朝なんとなく倦怠感を感じつつ目を覚ましてから、坂を転げ落ちるかのようについてない一日だった。

青信号で突っ込んでくるトラック、置き忘れた財布、野球部期待のルーキーのホームランに引っ繰り返された弁当。謝り倒す野球部の一年を尻目に、そろそろ殺すぞマジでと思ったことを、きちんと胸にしまっておく俺様って中々気が長い。まあ半分は八つ当たりなんだけど。売れ残りのコッペパンを齧りながら頑張れ我慢だとかなんとか歯を食いしばって涙を堪えているうちに、不幸とは続くもので、前田慶次に畳み掛けられて気が付いたら人混みの中。疲れてるのに。早く寝たいのに。
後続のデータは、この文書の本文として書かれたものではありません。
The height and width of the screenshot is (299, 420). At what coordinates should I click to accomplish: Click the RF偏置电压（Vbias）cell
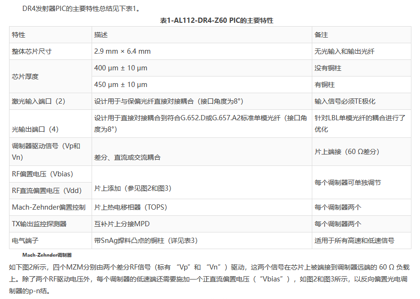tap(43, 174)
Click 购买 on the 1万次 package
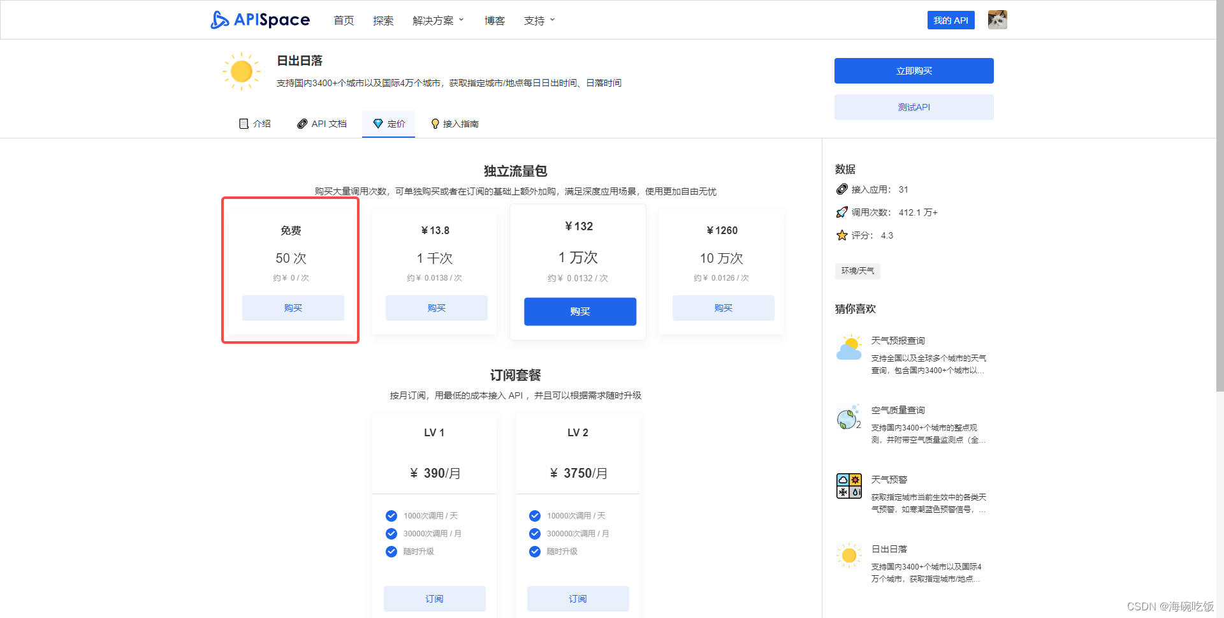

隣にはご機嫌でペットの猿に話しかけてる馬鹿丸出しで軽薄さ全開の前田慶次、さらにその隣に無駄に押しの強い前田をふりきれなかったらしい長宗我部元親が非常にだるそうな顔をして空を見上げている。どうやら新装開店したショッピングモールか何かのイベントのようだ。前田の話なんていつも十分の一程度しか聞いてないのでよくわからないけど、男三人でよくわからないイベントに繰り出す意味なんかどこにもないことぐらいはわかる。酷い虚無感を感じて髪を掻き揚げたら前田越しに元親と目が合って、お互いついてねえなあといわんばかりに溜息。ほんとうについてない。こういうときに限って空は腹立たしいほどに青かった。マイクを持って喋る顔の小さい女の話を聞いていると思い出したように頭が鈍い痛みをもつ。エコーかかりすぎて五月蝿い。キンキン高い声はあまり好きじゃない、実は。そうこうしているうちにオレンジのウィンドブレーカーを着た女のひとたちが風船を配り始めた。白と赤。これ一斉に空に放すんだって。

資源の無駄だ。

女の人はニコニコしながら俺に白い風船を渡した。それを見ていた前田慶次は何を思ったのか俺の風船をひょいと取り上げて、「赤いほうが好きだろ?」とやはり満面の笑み言った。妙に口ごもる自分に首をかしげながら受け取る。受け取ってから前田に対して妙な怒りが沸いてきてまた首をひねる。ホント何なんだろうね今日の俺は。生理?溜息をついて空を仰ぐとふわりと浮いている風船の色は空の青に負けず劣らず鮮明で。あかい。

あかい。

「いちにいさん、」声が響く。白と赤の風船が一斉に空へと上がっていく。俺の目には燃えるような緋ばかりが網膜に焼き付きそうに輝いて見える。泣き叫びたいような得体の知れない衝動が身体を駆け巡る。堕ちていくような感覚に囚われながら俺は、いつまでも赤い風船から手を放せないでいた。